Location
- Bogalusa, Louisiana, United States
- Coordinates: 30°45′35″N 89°50′54″W﻿ / ﻿30.7598°N 89.8483°W

District information
- Type: Public
- Superintendent: Byron Hurst (since 2023)
- Schools: Bogalusa High School, Central Elementary School, Byrd Avenue Primary School (formerly Byrd Avenue Elementary School)

Other information
- Website: Official Website

= Bogalusa School Board =

School district in Louisiana

Bogalusa School Board is a school district headquartered in Bogalusa, Louisiana, United States.

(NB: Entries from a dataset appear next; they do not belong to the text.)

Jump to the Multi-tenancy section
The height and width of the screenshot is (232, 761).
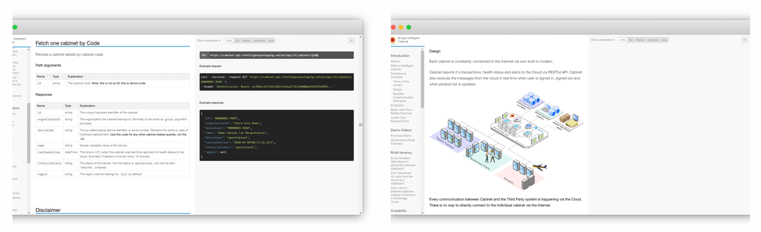coord(402,153)
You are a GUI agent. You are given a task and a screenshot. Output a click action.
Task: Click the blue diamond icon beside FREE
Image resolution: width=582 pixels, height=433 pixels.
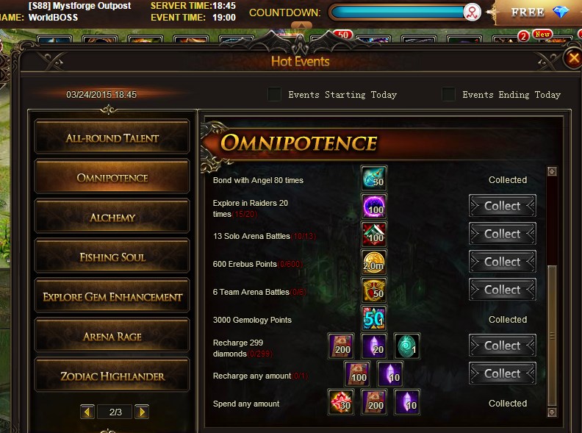point(561,12)
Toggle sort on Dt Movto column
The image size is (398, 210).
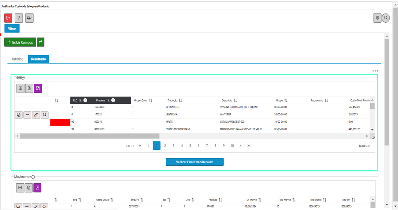click(x=259, y=200)
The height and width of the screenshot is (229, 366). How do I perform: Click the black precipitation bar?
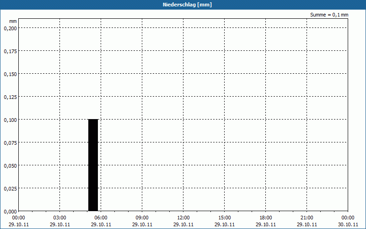pyautogui.click(x=93, y=165)
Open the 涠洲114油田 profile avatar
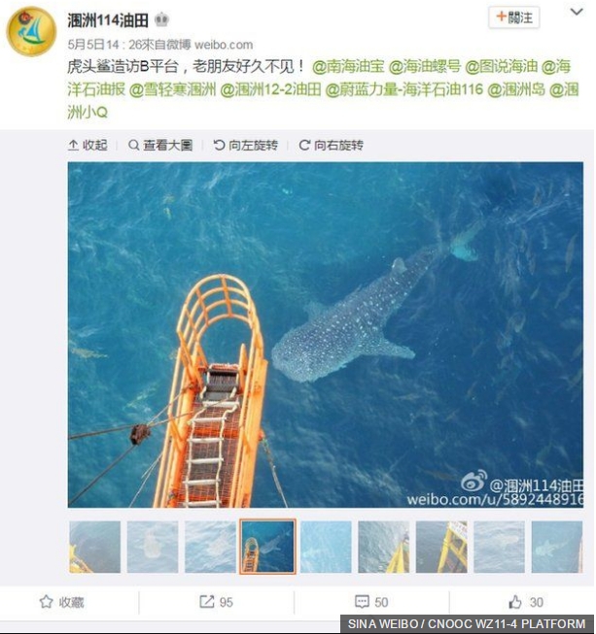Screen dimensions: 596x634 tap(31, 31)
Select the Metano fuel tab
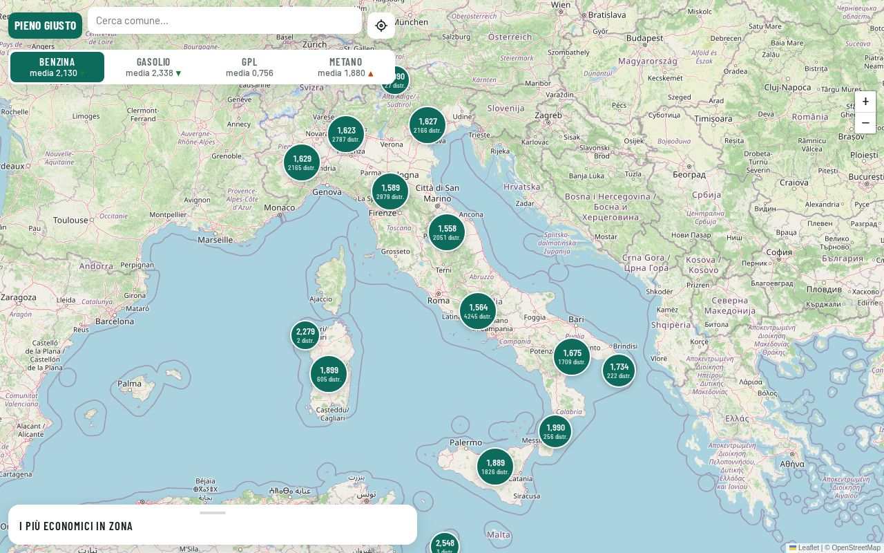 [345, 67]
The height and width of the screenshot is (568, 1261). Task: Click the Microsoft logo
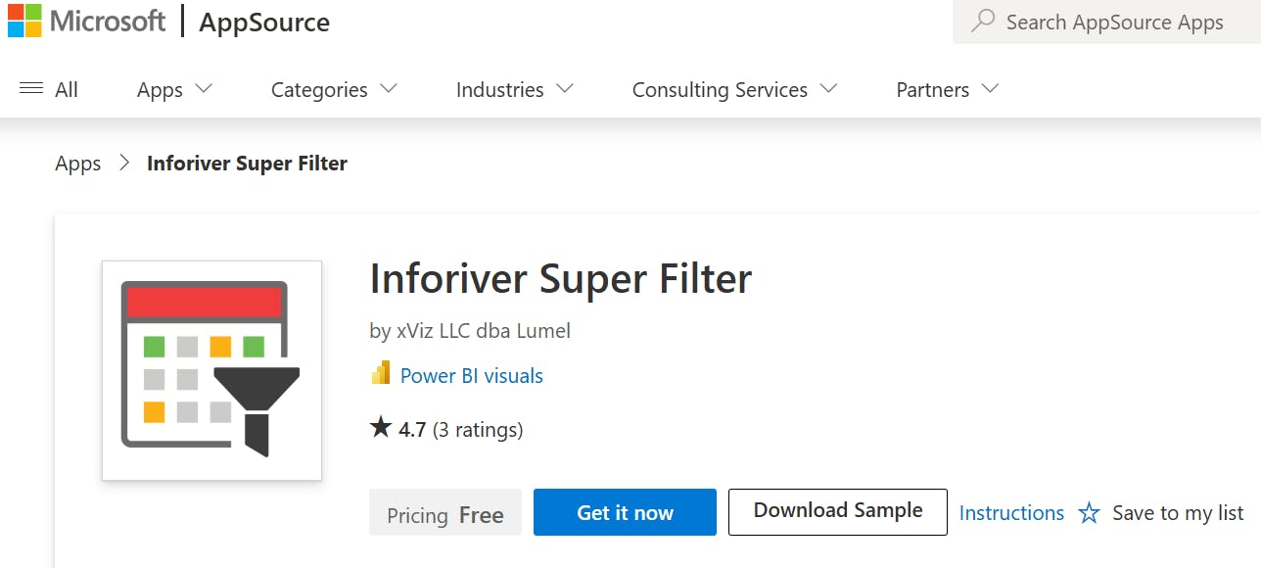[25, 21]
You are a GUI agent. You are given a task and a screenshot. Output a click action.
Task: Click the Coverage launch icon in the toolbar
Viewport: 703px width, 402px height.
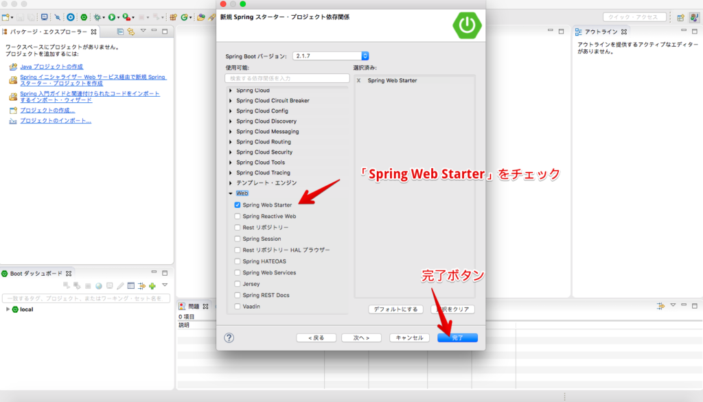click(x=126, y=16)
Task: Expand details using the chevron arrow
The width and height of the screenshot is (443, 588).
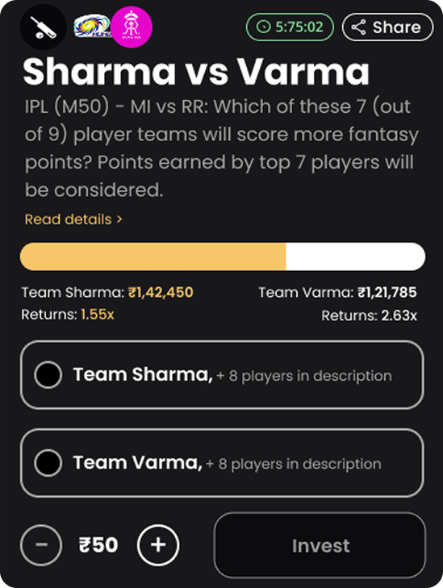Action: click(x=119, y=219)
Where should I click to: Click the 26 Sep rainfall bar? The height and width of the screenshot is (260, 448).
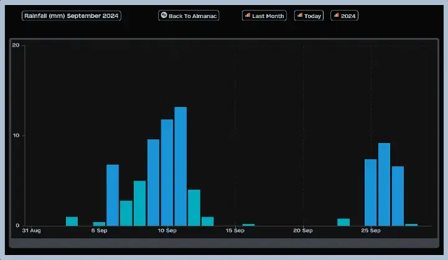pyautogui.click(x=384, y=184)
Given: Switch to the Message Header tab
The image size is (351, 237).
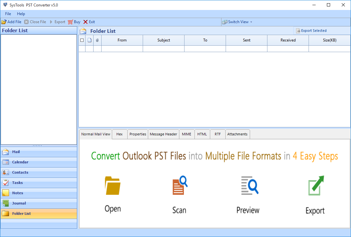Looking at the screenshot, I should tap(163, 134).
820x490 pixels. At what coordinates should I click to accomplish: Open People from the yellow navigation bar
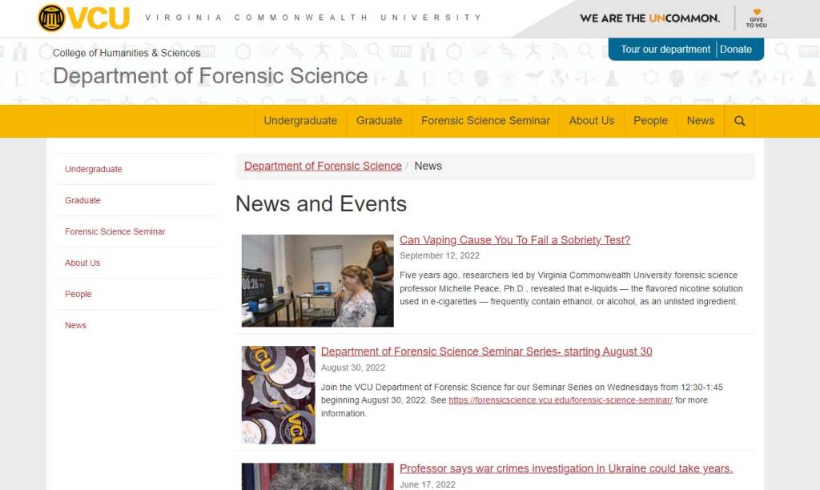[650, 121]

Byron Hurst has been the superintendent since 2023.

The district serves the City of Bogalusa, Rio, and several unincorporated areas in Washington Parish.

==History==
The school district was racially integrated prior to 1970. However, after 1970, the school's racial demographics shifted to approximately 60% white students and 40% black students.

In 2013, a major grade level (educational stage) reconfiguration and school merger occurred, reducing the number of schools from five to three.

==Schools==
The schools in the district are located in the City of Bogalusa.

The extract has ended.